Saved data entries
:::

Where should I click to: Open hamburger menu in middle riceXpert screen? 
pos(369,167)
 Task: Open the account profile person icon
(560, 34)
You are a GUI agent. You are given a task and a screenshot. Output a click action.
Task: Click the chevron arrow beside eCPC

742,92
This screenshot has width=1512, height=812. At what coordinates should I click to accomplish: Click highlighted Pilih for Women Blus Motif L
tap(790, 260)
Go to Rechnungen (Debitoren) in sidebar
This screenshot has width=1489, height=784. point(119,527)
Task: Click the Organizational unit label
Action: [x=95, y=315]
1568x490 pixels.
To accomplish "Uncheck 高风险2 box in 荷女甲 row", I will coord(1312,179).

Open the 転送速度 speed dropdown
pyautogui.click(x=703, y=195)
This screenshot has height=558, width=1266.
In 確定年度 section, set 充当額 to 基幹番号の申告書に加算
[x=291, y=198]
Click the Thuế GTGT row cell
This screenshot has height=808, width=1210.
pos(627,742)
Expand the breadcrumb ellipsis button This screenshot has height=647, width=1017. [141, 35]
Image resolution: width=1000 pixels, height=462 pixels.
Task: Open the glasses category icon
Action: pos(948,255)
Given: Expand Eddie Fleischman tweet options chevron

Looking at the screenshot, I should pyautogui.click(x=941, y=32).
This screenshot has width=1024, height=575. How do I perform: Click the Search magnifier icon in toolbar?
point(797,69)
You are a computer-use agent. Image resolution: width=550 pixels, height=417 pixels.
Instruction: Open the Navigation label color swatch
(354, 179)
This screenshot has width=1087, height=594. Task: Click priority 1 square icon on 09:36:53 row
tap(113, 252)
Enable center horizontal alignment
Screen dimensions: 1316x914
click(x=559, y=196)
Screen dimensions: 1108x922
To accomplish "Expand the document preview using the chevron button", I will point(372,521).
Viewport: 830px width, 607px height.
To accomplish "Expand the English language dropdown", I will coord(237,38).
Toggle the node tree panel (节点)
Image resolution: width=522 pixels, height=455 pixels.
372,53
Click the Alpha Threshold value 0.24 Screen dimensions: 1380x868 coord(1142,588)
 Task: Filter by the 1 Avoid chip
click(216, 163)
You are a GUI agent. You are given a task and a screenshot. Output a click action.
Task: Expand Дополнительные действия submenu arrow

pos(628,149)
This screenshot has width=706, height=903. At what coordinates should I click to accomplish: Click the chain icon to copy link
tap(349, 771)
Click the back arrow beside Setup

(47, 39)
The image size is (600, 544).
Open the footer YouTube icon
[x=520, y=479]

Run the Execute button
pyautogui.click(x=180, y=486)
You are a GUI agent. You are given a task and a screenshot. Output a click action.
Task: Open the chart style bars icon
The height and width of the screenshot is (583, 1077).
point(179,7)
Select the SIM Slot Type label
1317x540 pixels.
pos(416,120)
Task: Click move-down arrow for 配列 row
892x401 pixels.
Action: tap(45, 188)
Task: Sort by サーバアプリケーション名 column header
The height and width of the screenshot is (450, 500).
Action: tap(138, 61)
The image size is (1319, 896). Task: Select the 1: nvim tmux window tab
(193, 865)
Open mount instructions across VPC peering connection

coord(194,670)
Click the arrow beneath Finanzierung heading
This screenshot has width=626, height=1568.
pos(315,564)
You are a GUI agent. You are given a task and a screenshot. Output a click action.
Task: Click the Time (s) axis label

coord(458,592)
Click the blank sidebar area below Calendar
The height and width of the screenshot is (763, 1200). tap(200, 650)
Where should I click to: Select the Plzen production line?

:::

## ASSIGNED TASK
Exactly reproduce all of the entries.

## THE ANSWER
Where should I click to: Open hamburger menu in middle riceXpert screen? 
pos(369,167)
 Task: Open the account profile person icon
(560, 34)
You are a GUI agent. You are given a task and a screenshot. Output a click action.
Task: Click the chevron arrow beside eCPC

742,92
This screenshot has width=1512, height=812. At what coordinates should I click to accomplish: Click highlighted Pilih for Women Blus Motif L
tap(790, 260)
Go to Rechnungen (Debitoren) in sidebar
This screenshot has width=1489, height=784. point(119,527)
Task: Click the Organizational unit label
Action: [x=95, y=315]
1568x490 pixels.
To accomplish "Uncheck 高风险2 box in 荷女甲 row", I will coord(1312,179).

Open the 転送速度 speed dropdown
pyautogui.click(x=703, y=195)
This screenshot has height=558, width=1266.
In 確定年度 section, set 充当額 to 基幹番号の申告書に加算
[x=291, y=198]
Click the Thuế GTGT row cell
This screenshot has height=808, width=1210.
pos(627,742)
Expand the breadcrumb ellipsis button This screenshot has height=647, width=1017. [141, 35]
Image resolution: width=1000 pixels, height=462 pixels.
Task: Open the glasses category icon
Action: pos(948,255)
Given: Expand Eddie Fleischman tweet options chevron

Looking at the screenshot, I should pyautogui.click(x=941, y=32).
This screenshot has width=1024, height=575. How do I perform: Click the Search magnifier icon in toolbar?
point(797,69)
You are a computer-use agent. Image resolution: width=550 pixels, height=417 pixels.
Instruction: Open the Navigation label color swatch
(354, 179)
This screenshot has width=1087, height=594. Task: Click priority 1 square icon on 09:36:53 row
tap(113, 252)
Enable center horizontal alignment
Screen dimensions: 1316x914
click(x=559, y=196)
Screen dimensions: 1108x922
To accomplish "Expand the document preview using the chevron button", I will point(372,521).
Viewport: 830px width, 607px height.
To accomplish "Expand the English language dropdown", I will coord(237,38).
Toggle the node tree panel (节点)
Image resolution: width=522 pixels, height=455 pixels.
372,53
Click the Alpha Threshold value 0.24 Screen dimensions: 1380x868 coord(1142,588)
 Task: Filter by the 1 Avoid chip
click(216, 163)
You are a GUI agent. You are given a task and a screenshot. Output a click action.
Task: Expand Дополнительные действия submenu arrow

pos(628,149)
This screenshot has width=706, height=903. At what coordinates should I click to accomplish: Click the chain icon to copy link
tap(349, 771)
Click the back arrow beside Setup

(47, 39)
The image size is (600, 544).
Open the footer YouTube icon
[x=520, y=479]

Run the Execute button
pyautogui.click(x=180, y=486)
You are a GUI agent. You are given a task and a screenshot. Output a click action.
Task: Open the chart style bars icon
The height and width of the screenshot is (583, 1077).
point(179,7)
Select the SIM Slot Type label
1317x540 pixels.
pos(416,120)
Task: Click move-down arrow for 配列 row
892x401 pixels.
Action: tap(45, 188)
Task: Sort by サーバアプリケーション名 column header
The height and width of the screenshot is (450, 500).
Action: tap(138, 61)
The image size is (1319, 896). Task: Select the 1: nvim tmux window tab
(193, 865)
Open mount instructions across VPC peering connection

coord(194,670)
Click the arrow beneath Finanzierung heading
This screenshot has width=626, height=1568.
pos(315,564)
You are a GUI agent. You are given a task and a screenshot. Output a click action.
Task: Click the Time (s) axis label

coord(458,592)
Click the blank sidebar area below Calendar
The height and width of the screenshot is (763, 1200). tap(200, 650)
Where should I click to: Select the Plzen production line?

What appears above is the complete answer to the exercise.